[Saved entries]
----

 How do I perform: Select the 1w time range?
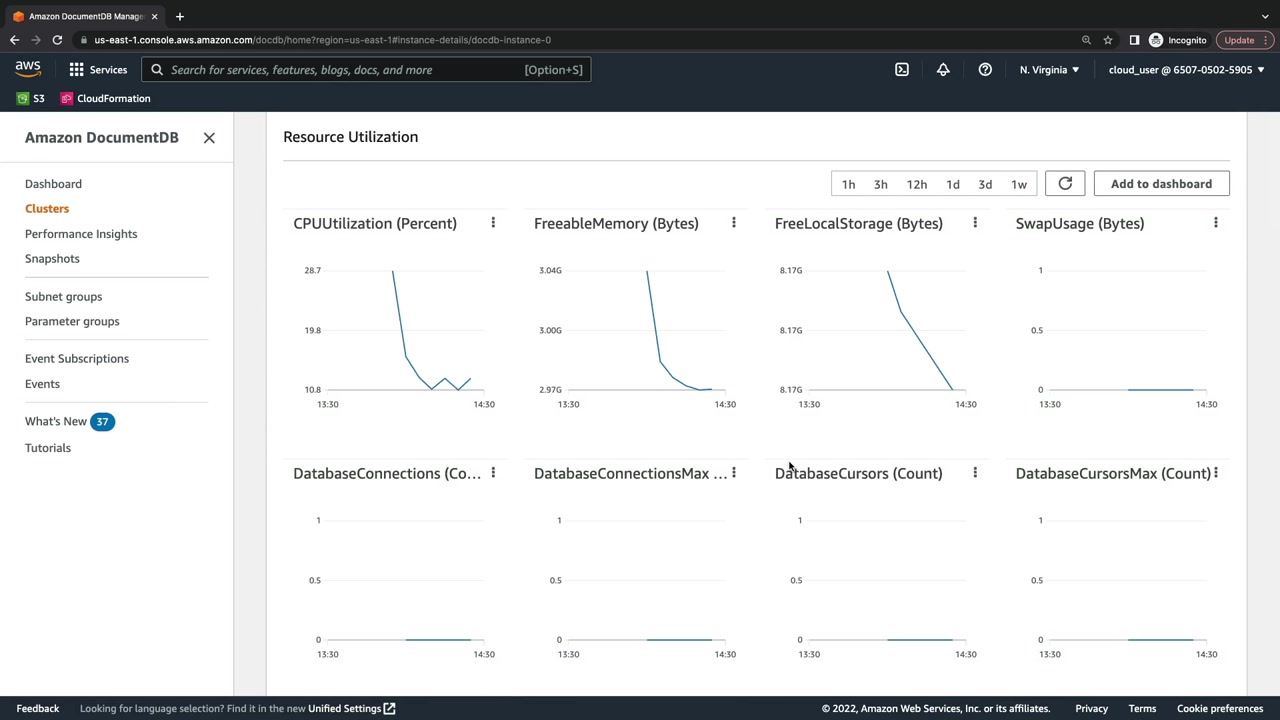click(x=1019, y=184)
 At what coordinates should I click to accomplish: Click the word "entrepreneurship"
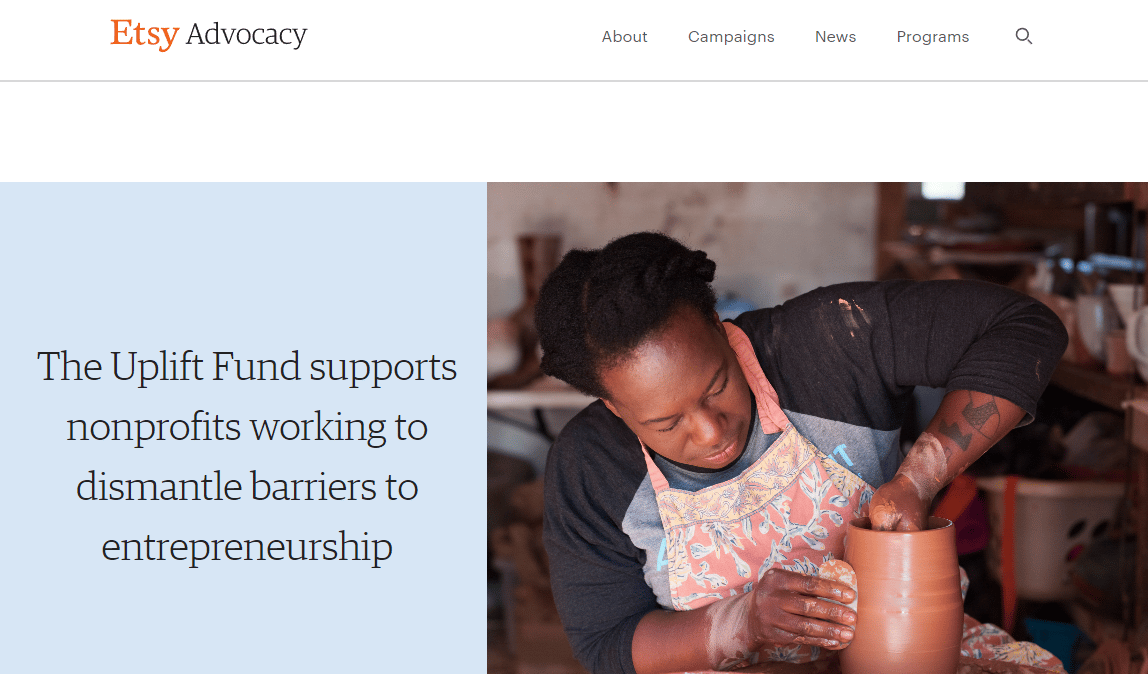247,547
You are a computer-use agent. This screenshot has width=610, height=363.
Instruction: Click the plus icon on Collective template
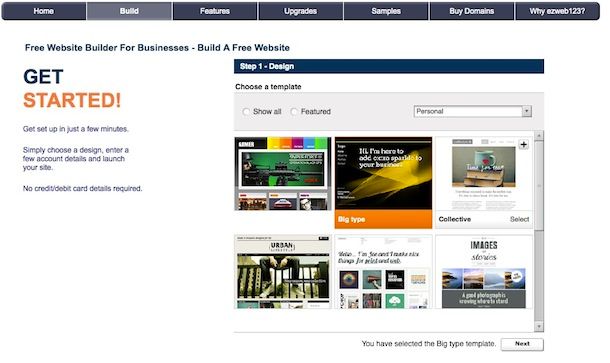[x=524, y=145]
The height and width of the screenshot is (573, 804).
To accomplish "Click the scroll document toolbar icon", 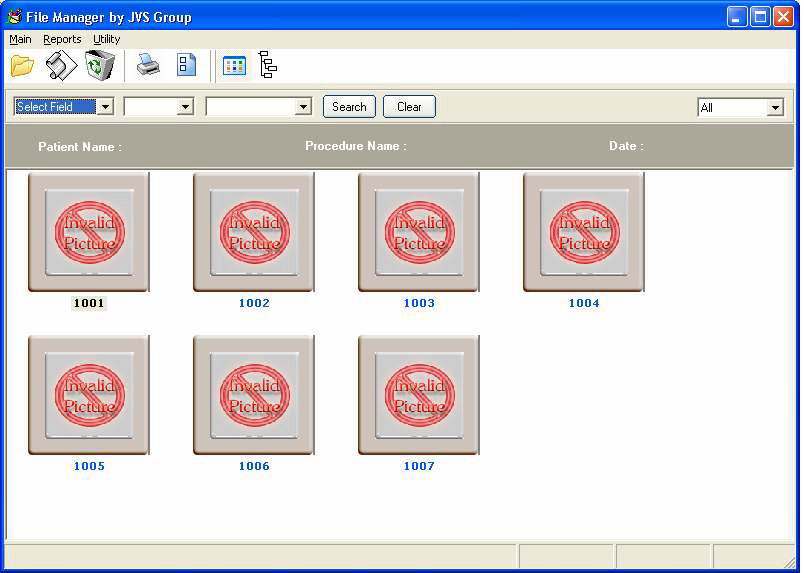I will point(61,66).
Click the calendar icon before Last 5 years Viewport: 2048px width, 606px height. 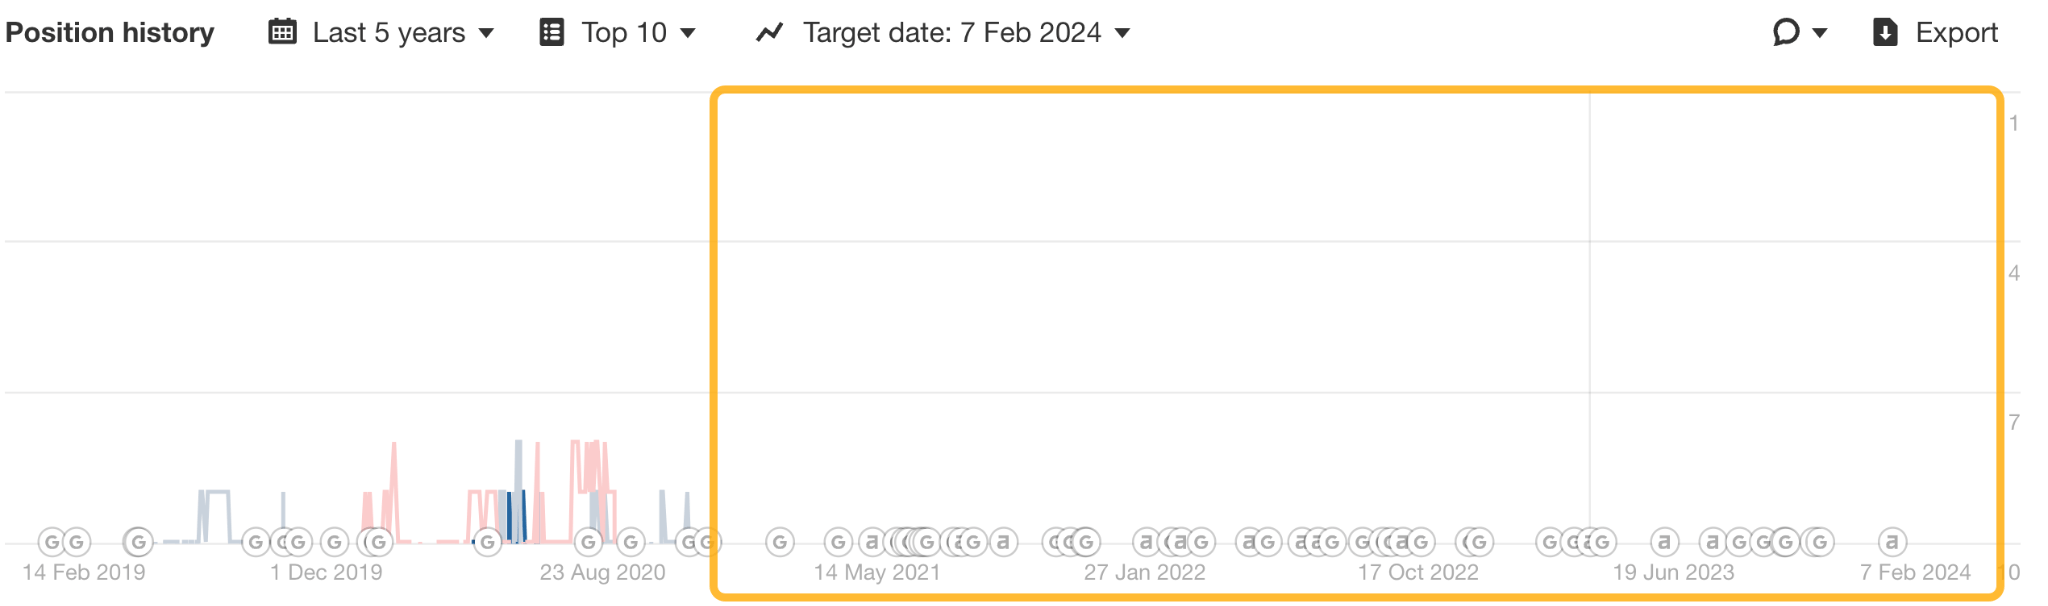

----

### What you should do
Look over the entries above. Copy every line that contains the word "screenshot".

### Solved exercise
You are a computer-use agent. This screenshot has width=610, height=363.
The height and width of the screenshot is (573, 804).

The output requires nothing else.